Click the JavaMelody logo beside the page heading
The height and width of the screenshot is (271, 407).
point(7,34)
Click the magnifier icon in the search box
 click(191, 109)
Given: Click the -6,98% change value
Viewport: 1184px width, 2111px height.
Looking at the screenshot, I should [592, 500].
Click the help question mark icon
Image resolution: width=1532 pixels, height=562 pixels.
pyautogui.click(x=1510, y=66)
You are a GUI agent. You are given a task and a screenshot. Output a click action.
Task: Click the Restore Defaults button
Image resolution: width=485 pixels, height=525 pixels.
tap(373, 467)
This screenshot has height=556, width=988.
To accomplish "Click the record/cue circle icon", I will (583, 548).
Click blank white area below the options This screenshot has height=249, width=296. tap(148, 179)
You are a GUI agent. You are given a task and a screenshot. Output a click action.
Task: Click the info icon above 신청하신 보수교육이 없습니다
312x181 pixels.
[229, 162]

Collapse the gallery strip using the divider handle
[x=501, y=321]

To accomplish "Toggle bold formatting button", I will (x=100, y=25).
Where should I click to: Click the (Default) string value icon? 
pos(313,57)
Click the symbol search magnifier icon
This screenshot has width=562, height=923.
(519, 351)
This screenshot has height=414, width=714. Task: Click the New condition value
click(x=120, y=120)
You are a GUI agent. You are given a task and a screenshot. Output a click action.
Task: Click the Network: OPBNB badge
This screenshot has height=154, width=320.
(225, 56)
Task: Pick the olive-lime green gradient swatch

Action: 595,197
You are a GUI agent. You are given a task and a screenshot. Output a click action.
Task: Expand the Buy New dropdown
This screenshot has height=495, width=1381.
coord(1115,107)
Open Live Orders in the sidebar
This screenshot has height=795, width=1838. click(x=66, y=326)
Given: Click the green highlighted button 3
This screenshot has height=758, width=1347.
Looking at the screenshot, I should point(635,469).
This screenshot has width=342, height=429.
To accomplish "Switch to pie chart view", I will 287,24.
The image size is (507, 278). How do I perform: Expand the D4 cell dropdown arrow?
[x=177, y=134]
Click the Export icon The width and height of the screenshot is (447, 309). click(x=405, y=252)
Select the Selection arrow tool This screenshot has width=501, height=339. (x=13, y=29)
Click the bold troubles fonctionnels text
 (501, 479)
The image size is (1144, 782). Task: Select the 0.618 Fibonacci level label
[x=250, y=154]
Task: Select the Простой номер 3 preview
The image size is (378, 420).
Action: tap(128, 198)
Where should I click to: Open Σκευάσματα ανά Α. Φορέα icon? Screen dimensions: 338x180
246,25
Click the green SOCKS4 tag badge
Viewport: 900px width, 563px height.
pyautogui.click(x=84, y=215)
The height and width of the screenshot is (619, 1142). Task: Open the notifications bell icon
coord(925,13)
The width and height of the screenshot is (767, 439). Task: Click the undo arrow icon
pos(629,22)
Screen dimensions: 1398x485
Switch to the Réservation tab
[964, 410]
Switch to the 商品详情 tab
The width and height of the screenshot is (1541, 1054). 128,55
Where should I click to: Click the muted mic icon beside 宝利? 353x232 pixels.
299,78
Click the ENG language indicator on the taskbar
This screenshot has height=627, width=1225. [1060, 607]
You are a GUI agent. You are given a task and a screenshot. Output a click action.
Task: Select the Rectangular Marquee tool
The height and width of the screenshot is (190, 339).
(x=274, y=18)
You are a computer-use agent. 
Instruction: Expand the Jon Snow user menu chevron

******

### Your assignment
Here the output must be the lines above from the line with "This screenshot has width=342, height=429." to the line with "Select the Selection", both included, duplicated word for word and nothing else.

### Answer below
This screenshot has width=342, height=429.
To accomplish "Switch to pie chart view", I will 287,24.
The image size is (507, 278). How do I perform: Expand the D4 cell dropdown arrow?
[x=177, y=134]
Click the Export icon The width and height of the screenshot is (447, 309). click(x=405, y=252)
Select the Selection arrow tool This screenshot has width=501, height=339. (x=13, y=29)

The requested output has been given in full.